The summit has been compared to the Bretton Woods meeting in 1944 which laid the foundations for the post-World War II economic order by creating the U.S.-dominated World Bank and International Monetary Fund.
Speaking earlier this week, Bush said he would defend the free market principles of Western-style capitalism and warned against excessive regulation.
"We must recognize that government intervention is not a cure-all," Bush said in statement Thursday. "History has shown that the greater threat to economic prosperity is not too little government involvement in the market -- but too much."
Bush and U.S. Treasury Secretary Henry Paulson have been criticized by fiscal conservatives in the U.S. over a $700 billion federal rescue package offered initially to banks but widened earlier this week to other financial companies including credit card and auto loan companies.
Bush has baulked from further bailout measures, including a Democrat-proposed rescue package for the ailing U.S. auto industry.
But European leaders are expected to bring their own proposals to the negotiating table. They include greater oversight of hedge funds and investment banks; increasing how much money banks need to keep in reserve; more transparent and universal accounting standards; limits on executive pay; and a new global network of regulators.
International banking expert Irene Finel-Honigman of Columbia University told CNNMoney.com that European leaders had been emboldened by their belief that the financial crisis stemmed from lax regulation -- or "cowboy capitalism" -- of the U.S. banking system.
"The Europeans see themselves as taking a position equal to the U.S.," said Finel-Honigman. "We're looking at a different composition of players and a different powerplay. It's going to be fascinating to watch."

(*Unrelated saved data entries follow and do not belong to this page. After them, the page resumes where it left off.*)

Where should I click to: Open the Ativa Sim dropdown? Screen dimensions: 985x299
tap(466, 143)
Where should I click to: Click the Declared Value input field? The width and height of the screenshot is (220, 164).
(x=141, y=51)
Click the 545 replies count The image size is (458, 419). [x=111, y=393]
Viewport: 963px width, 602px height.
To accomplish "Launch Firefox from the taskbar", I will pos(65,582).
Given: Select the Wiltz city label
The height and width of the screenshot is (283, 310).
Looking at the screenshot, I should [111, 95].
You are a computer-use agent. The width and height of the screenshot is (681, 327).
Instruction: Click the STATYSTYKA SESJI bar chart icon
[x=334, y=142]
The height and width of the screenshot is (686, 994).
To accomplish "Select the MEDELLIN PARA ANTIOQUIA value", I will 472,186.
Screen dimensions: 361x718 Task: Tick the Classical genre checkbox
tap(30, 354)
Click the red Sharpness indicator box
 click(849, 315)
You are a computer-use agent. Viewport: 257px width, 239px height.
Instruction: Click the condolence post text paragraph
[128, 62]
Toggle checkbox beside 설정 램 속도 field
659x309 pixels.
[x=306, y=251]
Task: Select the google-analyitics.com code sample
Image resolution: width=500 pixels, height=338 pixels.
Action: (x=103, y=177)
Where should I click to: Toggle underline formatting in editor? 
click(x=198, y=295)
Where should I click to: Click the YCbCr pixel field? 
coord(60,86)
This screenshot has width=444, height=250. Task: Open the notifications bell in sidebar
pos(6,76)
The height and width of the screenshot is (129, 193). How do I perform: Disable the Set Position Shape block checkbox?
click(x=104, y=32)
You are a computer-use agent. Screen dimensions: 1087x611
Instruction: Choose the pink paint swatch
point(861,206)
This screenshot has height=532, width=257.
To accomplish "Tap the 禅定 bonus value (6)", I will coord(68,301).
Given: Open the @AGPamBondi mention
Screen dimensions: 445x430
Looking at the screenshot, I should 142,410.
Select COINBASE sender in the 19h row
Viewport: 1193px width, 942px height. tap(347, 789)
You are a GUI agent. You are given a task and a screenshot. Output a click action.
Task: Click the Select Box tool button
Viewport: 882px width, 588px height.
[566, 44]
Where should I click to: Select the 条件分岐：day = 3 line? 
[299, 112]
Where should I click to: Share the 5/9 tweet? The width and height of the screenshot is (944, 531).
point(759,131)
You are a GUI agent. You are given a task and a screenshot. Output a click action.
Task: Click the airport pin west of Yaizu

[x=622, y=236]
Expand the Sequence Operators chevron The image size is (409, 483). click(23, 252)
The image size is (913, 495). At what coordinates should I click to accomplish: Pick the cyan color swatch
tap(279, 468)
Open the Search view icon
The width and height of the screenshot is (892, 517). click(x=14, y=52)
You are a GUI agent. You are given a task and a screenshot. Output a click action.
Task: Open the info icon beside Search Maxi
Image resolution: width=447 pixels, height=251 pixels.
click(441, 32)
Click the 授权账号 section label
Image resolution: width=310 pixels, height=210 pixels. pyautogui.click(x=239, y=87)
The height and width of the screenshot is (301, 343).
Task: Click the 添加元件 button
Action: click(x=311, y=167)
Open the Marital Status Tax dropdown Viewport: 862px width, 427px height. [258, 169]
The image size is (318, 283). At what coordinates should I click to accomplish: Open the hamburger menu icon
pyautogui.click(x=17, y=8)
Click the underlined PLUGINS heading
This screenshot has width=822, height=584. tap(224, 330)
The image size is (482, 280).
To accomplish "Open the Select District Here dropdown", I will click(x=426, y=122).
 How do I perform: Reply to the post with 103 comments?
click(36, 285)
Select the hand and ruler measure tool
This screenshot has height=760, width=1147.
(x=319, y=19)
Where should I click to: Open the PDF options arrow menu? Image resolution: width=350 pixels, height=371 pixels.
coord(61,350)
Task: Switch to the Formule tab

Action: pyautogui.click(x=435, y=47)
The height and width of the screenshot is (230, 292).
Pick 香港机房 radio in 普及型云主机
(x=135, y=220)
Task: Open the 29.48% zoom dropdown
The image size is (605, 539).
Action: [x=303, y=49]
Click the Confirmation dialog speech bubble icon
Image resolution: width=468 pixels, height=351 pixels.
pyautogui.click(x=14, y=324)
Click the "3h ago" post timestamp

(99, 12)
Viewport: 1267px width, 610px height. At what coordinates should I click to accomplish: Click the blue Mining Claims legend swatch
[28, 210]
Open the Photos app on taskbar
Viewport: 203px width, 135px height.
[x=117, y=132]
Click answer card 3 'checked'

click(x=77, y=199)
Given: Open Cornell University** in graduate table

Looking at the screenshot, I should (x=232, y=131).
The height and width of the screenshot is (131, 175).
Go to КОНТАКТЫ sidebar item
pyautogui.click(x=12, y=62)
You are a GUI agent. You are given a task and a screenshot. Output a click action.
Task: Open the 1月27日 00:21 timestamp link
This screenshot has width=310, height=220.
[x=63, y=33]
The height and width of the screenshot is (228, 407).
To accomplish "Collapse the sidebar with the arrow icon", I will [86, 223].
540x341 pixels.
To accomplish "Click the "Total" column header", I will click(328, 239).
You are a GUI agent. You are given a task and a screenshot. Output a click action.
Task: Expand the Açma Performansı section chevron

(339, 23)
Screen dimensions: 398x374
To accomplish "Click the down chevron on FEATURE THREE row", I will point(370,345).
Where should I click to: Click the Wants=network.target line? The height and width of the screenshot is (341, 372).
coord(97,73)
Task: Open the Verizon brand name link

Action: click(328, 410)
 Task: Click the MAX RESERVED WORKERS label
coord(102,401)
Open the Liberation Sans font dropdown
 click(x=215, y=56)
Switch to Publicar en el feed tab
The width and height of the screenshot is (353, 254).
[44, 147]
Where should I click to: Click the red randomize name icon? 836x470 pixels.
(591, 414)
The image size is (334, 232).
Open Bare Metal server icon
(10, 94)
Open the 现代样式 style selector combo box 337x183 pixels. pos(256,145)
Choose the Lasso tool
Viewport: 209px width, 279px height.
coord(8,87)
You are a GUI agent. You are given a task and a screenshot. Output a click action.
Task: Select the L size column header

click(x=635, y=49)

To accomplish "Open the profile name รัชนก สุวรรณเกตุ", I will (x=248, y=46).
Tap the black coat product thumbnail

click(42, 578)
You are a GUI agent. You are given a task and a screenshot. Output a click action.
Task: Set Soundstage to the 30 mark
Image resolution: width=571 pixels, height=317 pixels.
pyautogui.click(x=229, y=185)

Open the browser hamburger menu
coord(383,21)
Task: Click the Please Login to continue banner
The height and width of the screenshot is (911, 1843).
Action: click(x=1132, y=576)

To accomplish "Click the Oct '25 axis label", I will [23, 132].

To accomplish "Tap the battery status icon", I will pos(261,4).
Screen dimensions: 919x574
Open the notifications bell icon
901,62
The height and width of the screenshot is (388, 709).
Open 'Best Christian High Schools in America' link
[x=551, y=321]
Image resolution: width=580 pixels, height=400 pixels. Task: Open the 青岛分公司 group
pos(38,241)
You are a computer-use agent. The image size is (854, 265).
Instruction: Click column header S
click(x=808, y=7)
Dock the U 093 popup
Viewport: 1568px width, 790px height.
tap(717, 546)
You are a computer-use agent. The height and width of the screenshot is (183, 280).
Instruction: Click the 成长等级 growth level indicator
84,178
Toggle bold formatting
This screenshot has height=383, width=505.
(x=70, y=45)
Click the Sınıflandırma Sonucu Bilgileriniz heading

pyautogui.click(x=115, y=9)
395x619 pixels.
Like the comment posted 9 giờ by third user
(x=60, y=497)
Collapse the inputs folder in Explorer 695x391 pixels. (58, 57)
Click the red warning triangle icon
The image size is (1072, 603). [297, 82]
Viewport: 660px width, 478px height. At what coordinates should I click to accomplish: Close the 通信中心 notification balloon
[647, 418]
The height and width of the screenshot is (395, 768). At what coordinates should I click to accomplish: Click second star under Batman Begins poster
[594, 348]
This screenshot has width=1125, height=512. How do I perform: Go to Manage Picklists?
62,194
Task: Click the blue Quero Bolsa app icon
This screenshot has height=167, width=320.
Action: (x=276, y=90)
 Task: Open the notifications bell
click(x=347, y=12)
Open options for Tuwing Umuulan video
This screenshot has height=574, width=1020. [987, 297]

The summit comes with no sign of the economic crisis abating and amid swathes of job losses on both sides of the Atlantic and ongoing pain for investors in global stock markets
On Friday the European Union announced that the 15-nation eurozone had fallen into recession for the first time since the introduction of the common currency. Germany, Europe's single largest economy, also confirmed earlier in the week that it was in recession.
British Prime Minister Gordon Brown warned that leaders needed to agree measures to safeguard against future financial problems. "Instead of just muddling through dealing with the crisis, we have to show how we are making the adjustments in the proper way to this global age," Brown said, according to The Associated Press.
With major developing world economies such as China, Russia, India and Brazil also present, the G-20 represents 90 percent of the world's economy and 75 percent of the global population.